On June 18, 2025, Globant LLC, one of our U.S. subsidiaries, entered into Amendment No. 1 to the Fourth Amended and Restated Credit Agreement, with certain financial institutions listed therein, as lenders, and HSBC Bank USA, N.A., as administrative agent, issuing bank and swingline lender (the “Fourth A&R Credit Agreement Amendment”). Globant LLC’s obligations under the Fourth A&R Credit Agreement Amendment are guaranteed by the Company and its subsidiaries Globant España S.A. and Globant IT Services Corp., and are secured by substantially all of Globant LLC’s assets. The Fourth A&R Credit Agreement Amendment also contains certain customary negative and affirmative covenants, which compliance may limit our flexibility in operating our business and our ability to take actions that might be advantageous to us and our shareholders. For more information, see "Additional Information - Material Contracts."

We may also incur additional indebtedness under other credit facilities or debt securities in the future.
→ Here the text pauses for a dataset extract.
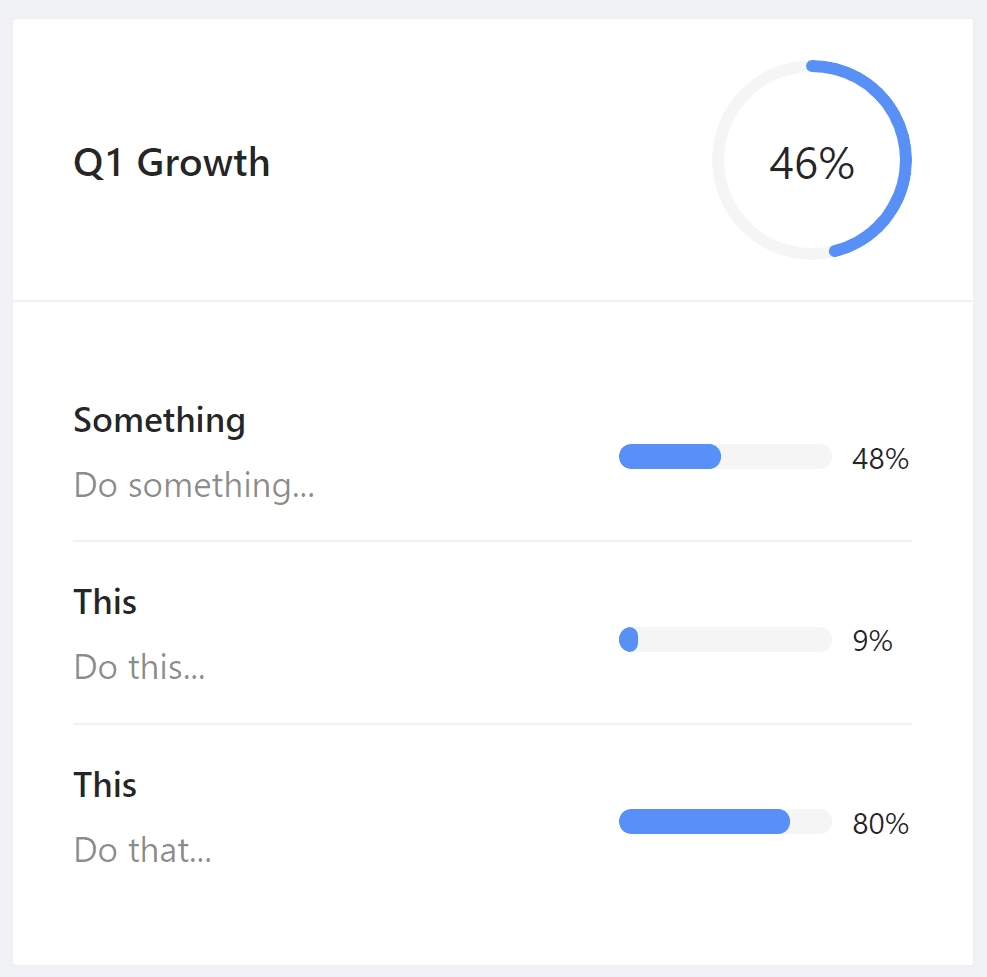Image resolution: width=987 pixels, height=977 pixels.
Task: Click the Do something... description text
Action: (x=194, y=485)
The governing instruments of such indebtedness could contain additional restrictive covenants that may further restrict our operations and capacity of incurring additional indebtedness. Our ability to meet these covenants may be affected by events beyond our control, which could result in a default, and the exercise of remedies, including acceleration, which could materially adversely affect our financial condition.
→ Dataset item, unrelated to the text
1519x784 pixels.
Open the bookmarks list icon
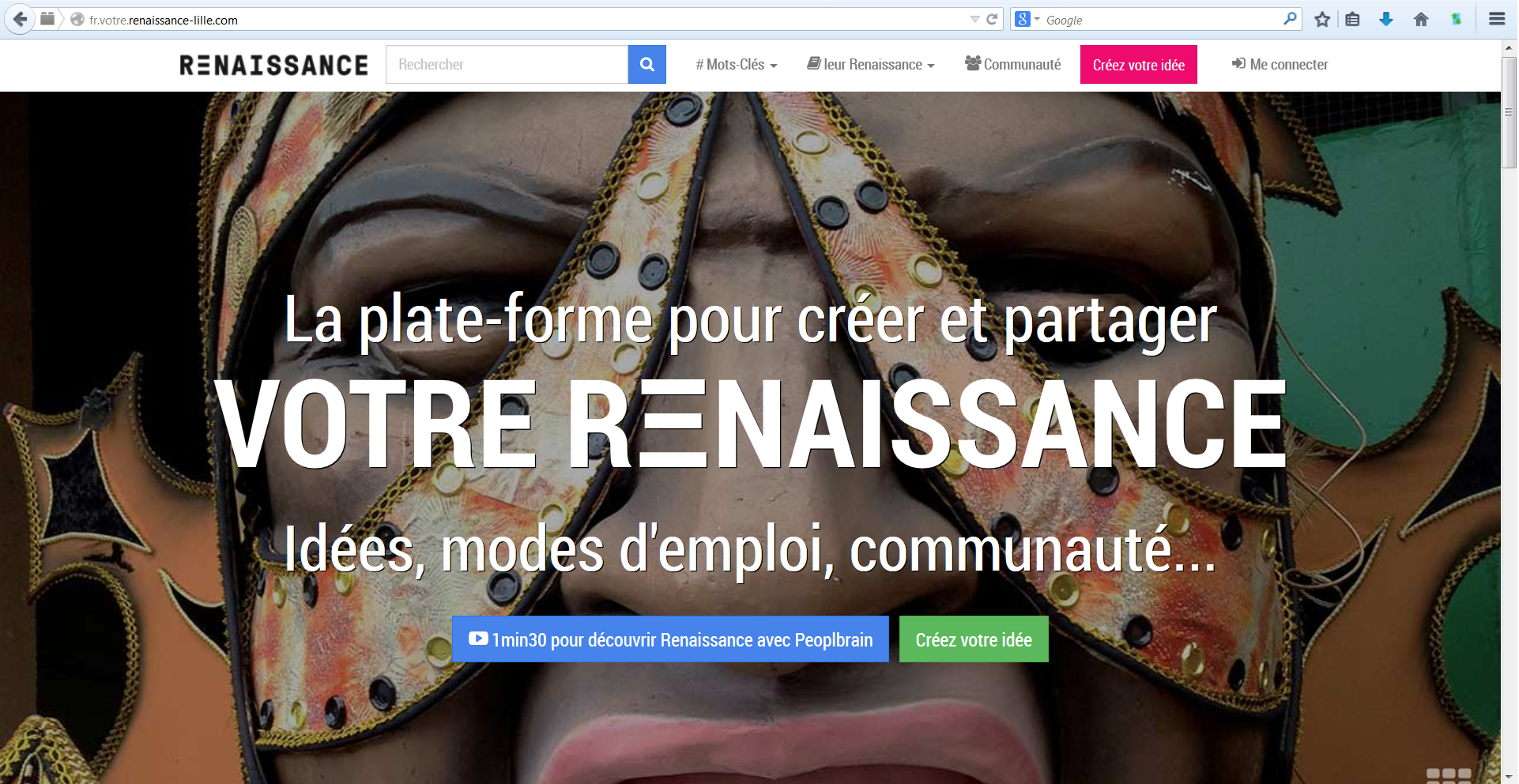pyautogui.click(x=1352, y=20)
We may need additional capital and we may not be able to obtain it.

We may require additional cash resources due to changed business conditions or other future developments, including any investments or acquisitions we may decide to pursue. If these resources are insufficient to satisfy our cash requirements, we may seek to sell additional equity or debt securities or obtain another credit facility or expand the existing one. The sale of additional equity securities could result in dilution to our shareholders. The incurrence of indebtedness would result in increased debt service obligations and could require us to agree to additional operating and financing covenants that would restrict our operations.
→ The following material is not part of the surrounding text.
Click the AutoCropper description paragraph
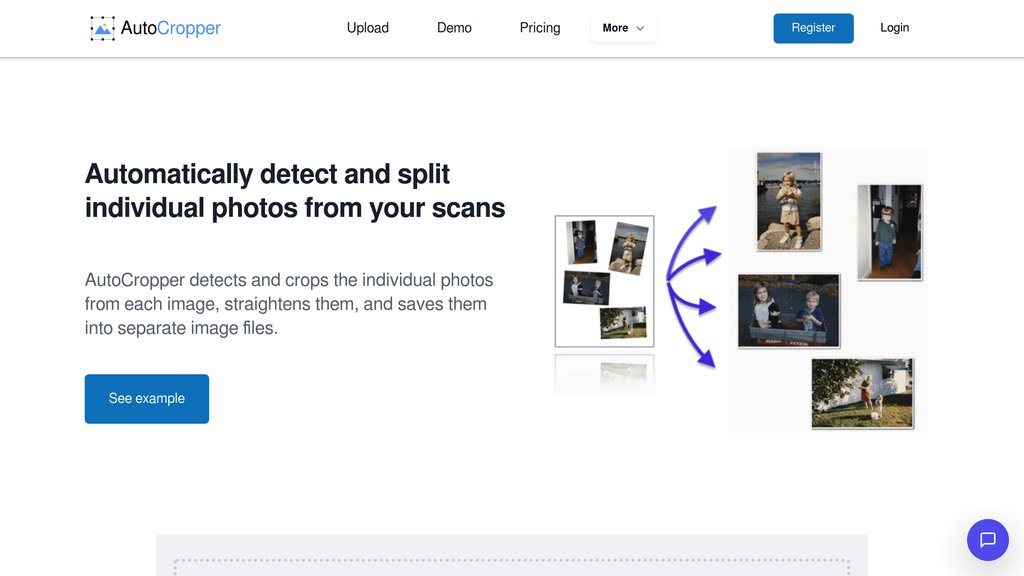 coord(289,304)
Our ability to obtain additional capital on acceptable terms is subject to a variety of uncertainties, including:

investors' perception of, and demand for, securities of technology services companies;
conditions of the capital markets of the United States or other markets in which we may seek to raise funds;
our future results of operations and financial condition;
government regulation of foreign investment;
global economic, political and other conditions in jurisdictions in which we do business; and
favorability of our credit-rating.

Financing or raising of capital may not be available in amounts or on terms acceptable to us, or at all. This could limit our ability to grow our business and develop or enhance our service offerings required to respond to market demand or competitive challenges.
 
Our ability to expand our business and procure new contracts or enter into beneficial business arrangements could be affected to the extent we enter into agreements with clients containing non-competition clauses.
 
Some of our services agreements restrict our ability to perform similar services for certain of our clients' competitors under specific circumstances. We may in the future enter into additional agreements with clients that restrict our ability to accept assignments from, or render similar services to, those clients' competitors or customers, or restrict our ability to compete with our clients. These restrictions may hamper our ability to compete for and provide services to other clients in a specific industry in which we have expertise and could materially adversely affect our business, financial condition and results of operations.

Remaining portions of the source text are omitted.